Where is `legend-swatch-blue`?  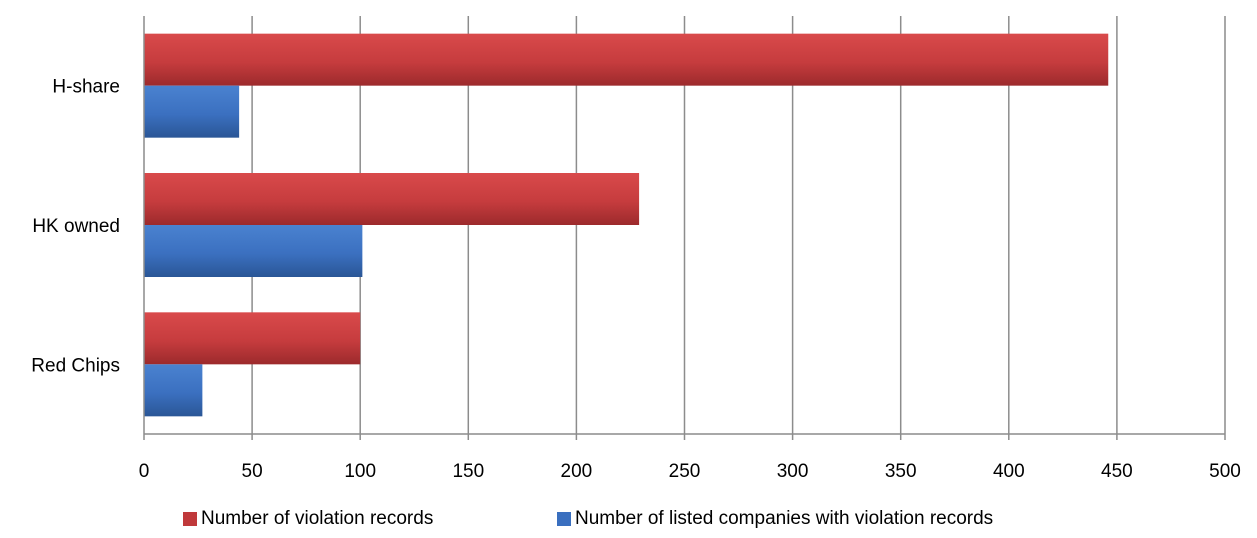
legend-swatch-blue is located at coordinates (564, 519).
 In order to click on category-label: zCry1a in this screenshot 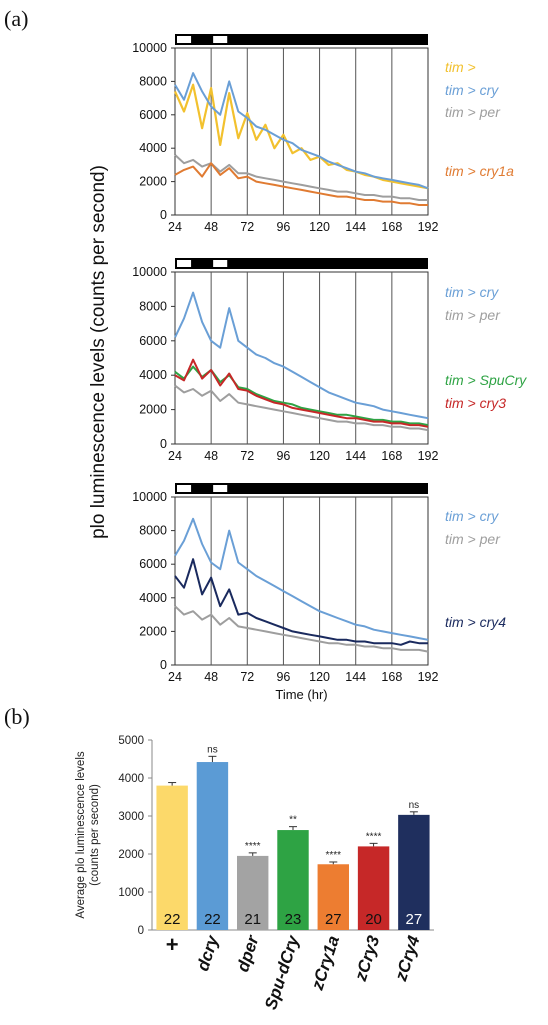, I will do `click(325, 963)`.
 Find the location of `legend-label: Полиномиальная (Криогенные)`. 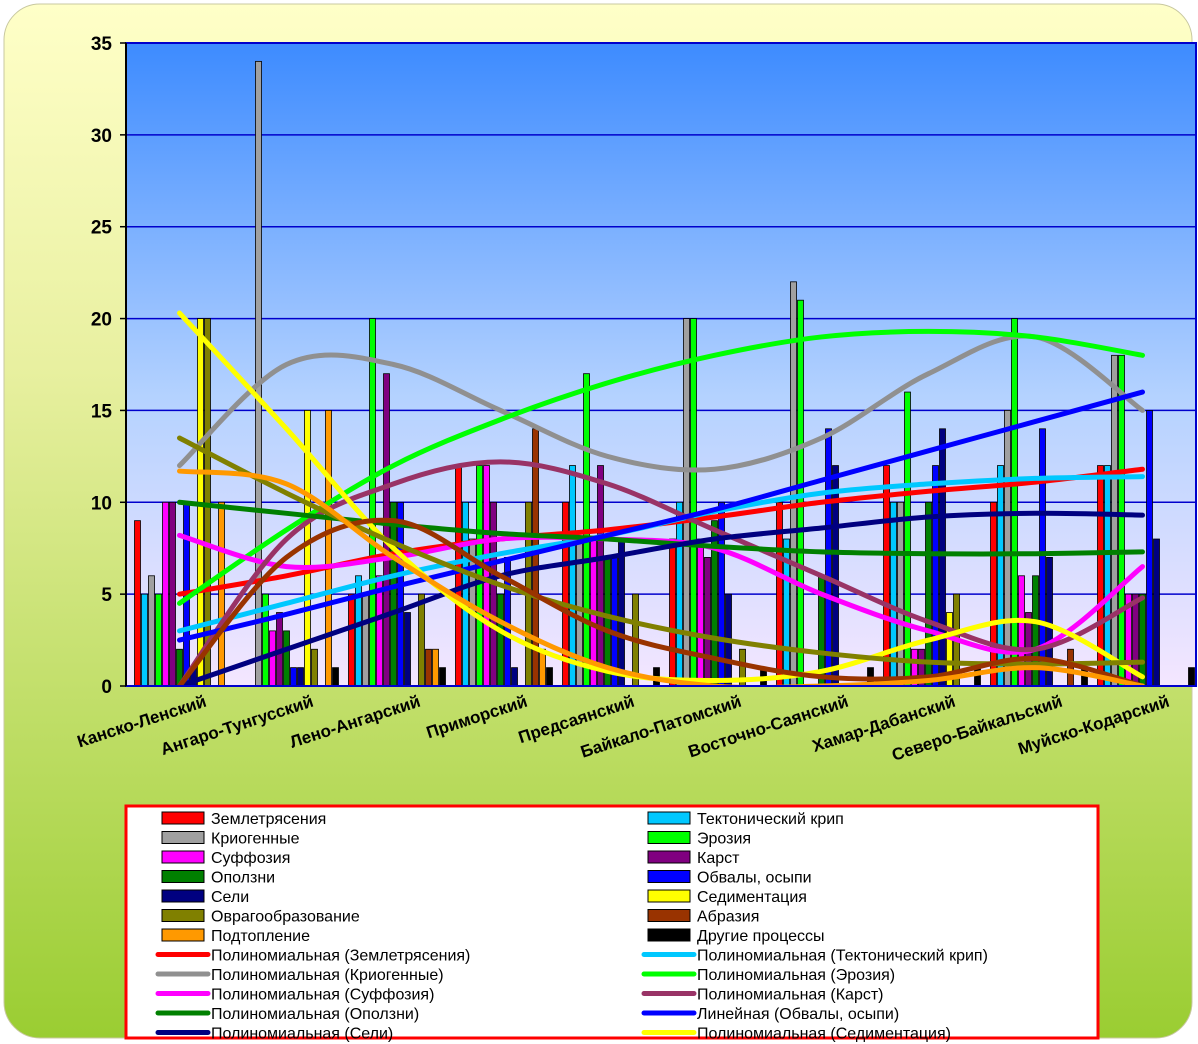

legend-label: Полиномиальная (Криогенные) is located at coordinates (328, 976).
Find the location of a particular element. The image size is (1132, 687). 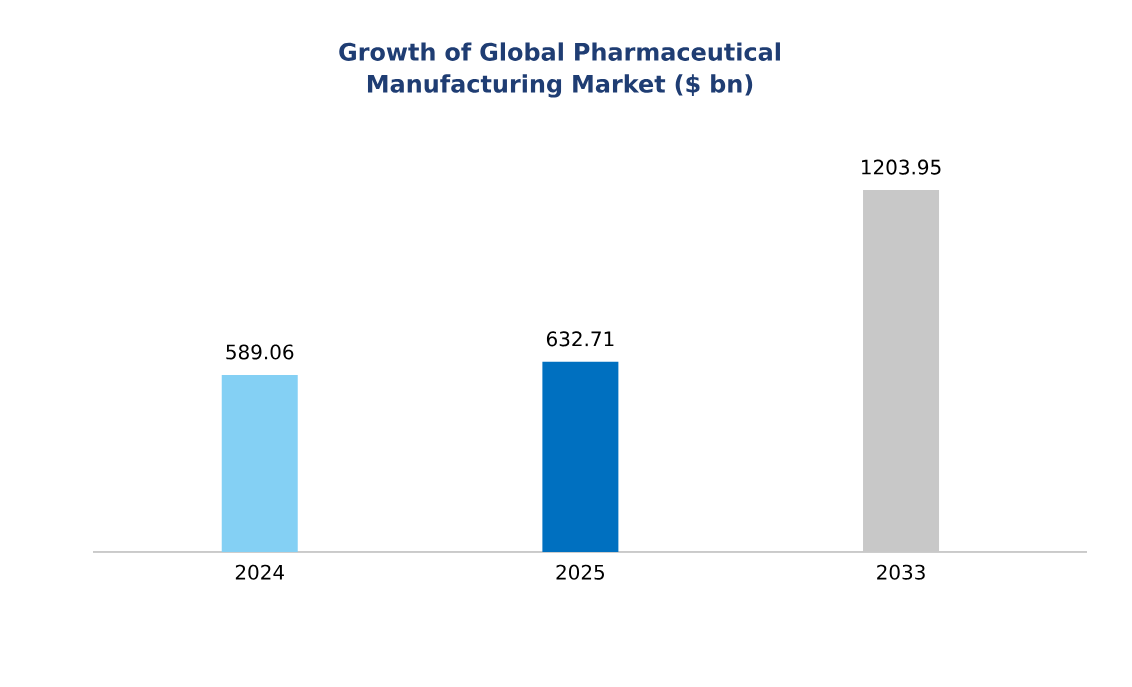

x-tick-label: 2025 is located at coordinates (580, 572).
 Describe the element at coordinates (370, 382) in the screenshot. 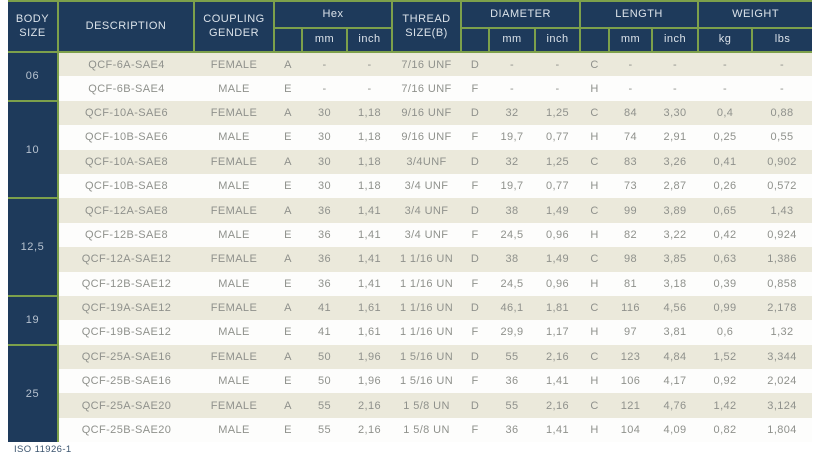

[Directions] Reproduce word for word the part of the items that opens with the line containing "Find the location of a" and runs through the end of the items, both ends included. Leave the pictures out.

[Finished exercise]
Find the location of a particular element. The image size is (1132, 687). 

x-tick-label: 2025 is located at coordinates (580, 572).
 Describe the element at coordinates (370, 382) in the screenshot. 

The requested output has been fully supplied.